Definitivamente, la implosión de WeWork no se debió solo a la reconfiguración de la cultura de trabajo presencial versus trabajo híbrido, ni mucho menos esto significa que el concepto de oficina tradicional va a desaparecer. Pero, los inversionistas ya dan por descontado que este tipo de modelo de ‘oficina tradicional’ disfrazada de ‘oficina divertida’ con cerveza y pizza gratis ya no es sostenible a las escalas que pretendió la empresa de arrendamiento, ahora caída en desgracia.

Hoy contamos con una fuerza laboral culturalmente diversa que busca de sus empleadores compromiso con la diversidad e inclusión, así como flexibilidad de pensamiento. Estos cambios requieren que los líderes sean adaptables y estén abiertos a nuevas formas de trabajar.
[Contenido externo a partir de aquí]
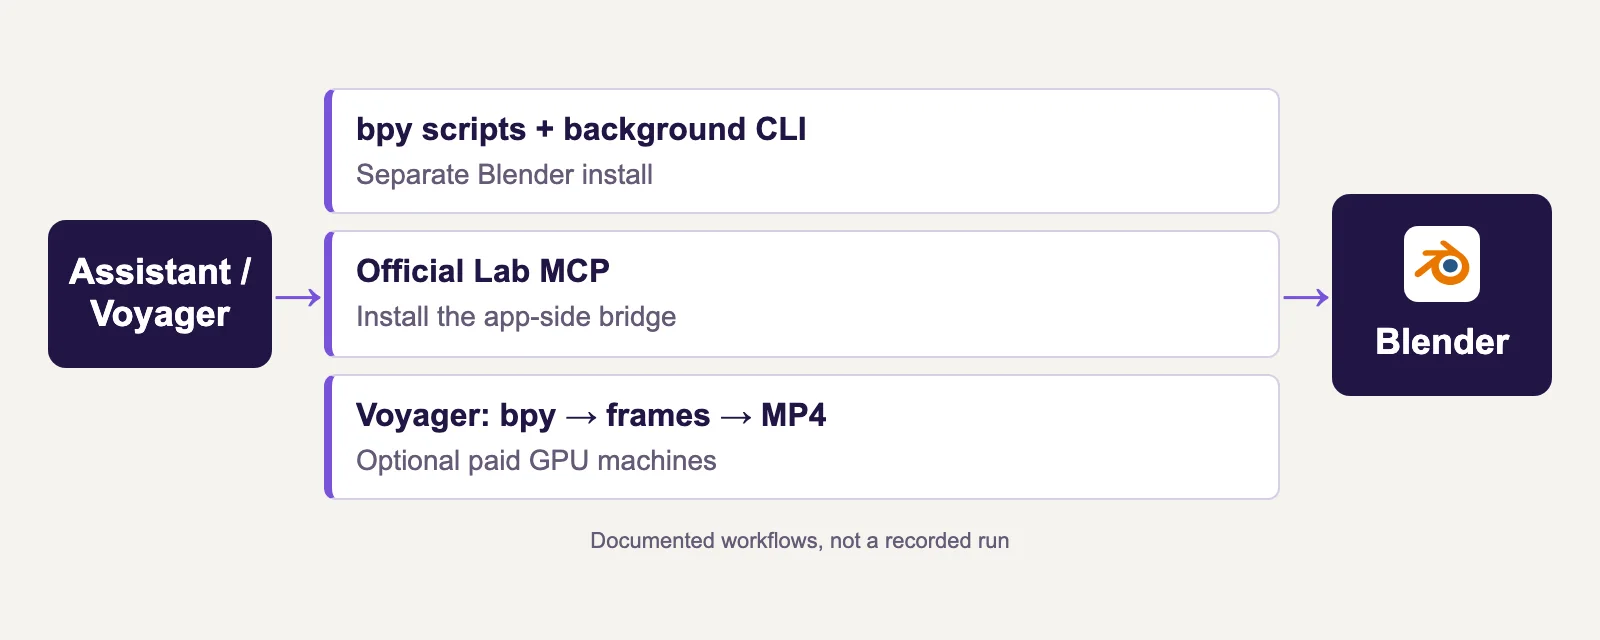The height and width of the screenshot is (640, 1600).
Task: Click the Install the app-side bridge text
Action: tap(516, 317)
La gestión del talento debe ser redefinida para adaptarse a los tiempos de cambios culturales y escasez de talento acentuado a medida que la población del mundo envejece. Capacitar a nuestros líderes sobre la base del pasado reciente no es suficiente. Si realmente queremos sobrevivir al cambio y a la incertidumbre, los líderes deben ser capaces de adaptarse a estos cambios y fomentar una cultura de innovación y colaboración para mantenerse competitivos en un entorno empresarial en constante cambio.
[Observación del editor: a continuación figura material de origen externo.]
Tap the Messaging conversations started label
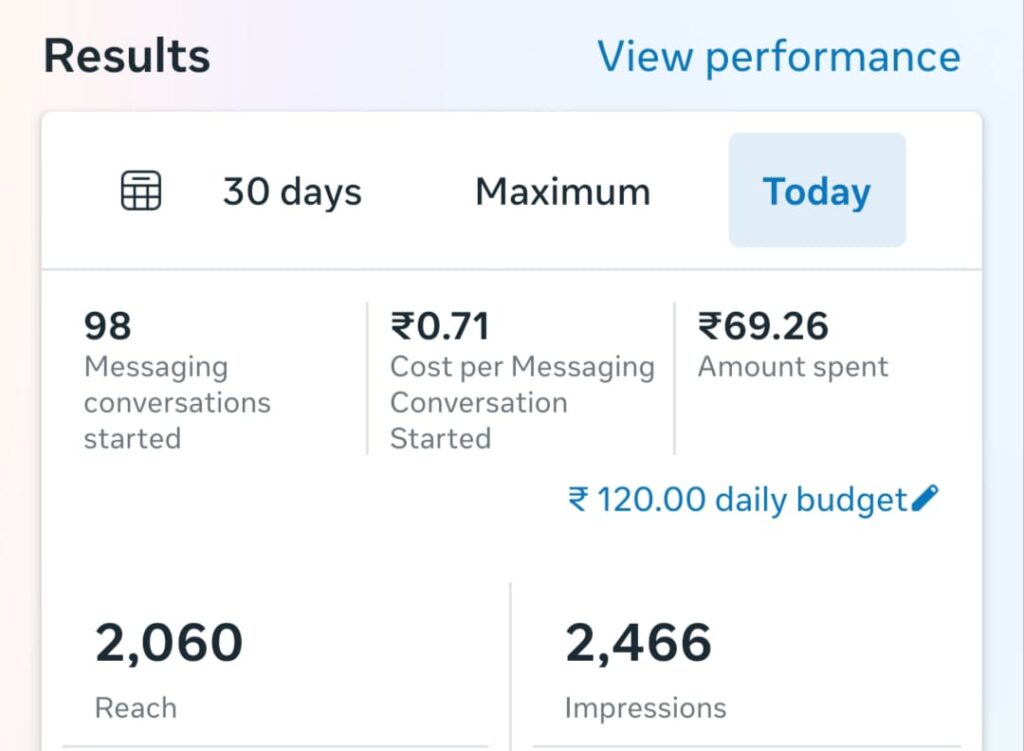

¿Estamos preparados para enfrentar estos retos y adaptarnos a la nueva realidad laboral que se está configurando?

Epílogo.— Nuestras reformas laborales, ¿son progresistas? Mientras que a nivel mundial se está apostando a la subcontratación y el trabajo remoto, para sobrevivir a la escasez de personal, en nuestro país aún somos demasiado conservadores para esto. Las reformas laborales que prohíben la subcontratación y la NOM-037 son ejemplos de esto. ¿O será que siempre hay que estar tutelando y cuidando empleadores y empleados?

El autor es Doctor en Filosofía, fundador de Human Leader, Socio-Director de Think Talent, y Profesor de Cátedra del ITESM.